Demonstrator in front of the white house waves a marijuana-themed flag in response to Biden pardoning thousands of people imprisoned for “simple possession” or marijuana. Jose Luis Magana AP

Sophie Echternach | News Editor

October 14, 2022

Beginning as a medicinal substance used for religious practices, marijuana has not only become a novelty in the homes of 52 million Americans but a staple in the United States economy. 

In 1996, California became the first state to legalize weed as research began to investigate the true medicinal properties of the cannabis plant. Since then, 20 out of the 50 states have legalized weed, including Colorado, Maine, Alaska, Oregon, and Washington.

However, during the time before weed was legalized in many of these states, thousands of Americans, especially members of the Black community, were incarcerated for possessing any amount of weed. Black people have endured cruel and unusual punishments even for possessing as much or less than their white neighbors. Yet, on October 6, 2022, President Biden decided to make a change.

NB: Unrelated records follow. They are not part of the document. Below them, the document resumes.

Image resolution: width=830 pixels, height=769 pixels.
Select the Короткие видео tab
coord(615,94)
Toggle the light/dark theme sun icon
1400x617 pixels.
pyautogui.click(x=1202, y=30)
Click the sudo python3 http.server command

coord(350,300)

Last week, Biden announced an executive order to pardon more than 6,000 incarcerated people who were imprisoned from the time of 1992-2021 for “ simple possession” of marijuana. Most of these people were imprisoned for use of weed in a time when it was illegal in their state. However, due to the rise of legalizing marijuana in the US many of these people have been sitting in jail despite weed now being legalized in their state.

During the War on Drugs starting during President Nixon’s term (1969-1974), many laws were passed with the intention of bringing in the reins on the use of illegal drugs. However, these laws, specifically for weed, were geared towards the intention of incarcerating members of the Black community and resulted in over-policing and acts of brutality.

“Legalizing it [weed] just affected the people who sell it and opened businesses to do that legitimately,” San Clemente High School senior, Zack Vannemman, said. “I don’t think legalizing weed has changed people’s opinions on it though because that happens culturally and generationally.”

Now, Biden is taking steps in restorative justice to free those sitting in jail cells at a time when society is evolving and governments are allowing the use of marijuana. 

Hundreds of pro-cannabis demonstrators march in New York City in response to Biden’s announcement // Forbes

As expected, people across America are voicing their opinions on these progressive steps in allowing weed across the United States. However, considering that 91% of Americans are in favor of legalizing weed nationwide, Biden is receiving more support than backlash.

Senior at SCHS, Lucca McCormick, said “I think weed being legalized and more accepted has been amazing for recreational, and in my opinion most importantly, medicinal use. I think as the stigma starts to fade people will learn that it is very beneficial to muscle recovery and regeneration.”

Not only will Biden’s new order give thousands of people another chance at life, but this new plan also has the potential to change the stigma around recreational drugs and how/when they are used. Regardless of people’s stance on the use of marijuana, this plan is a breakthrough in the decades-long battle of legalizing marijuana and will propel American history in a whole new direction.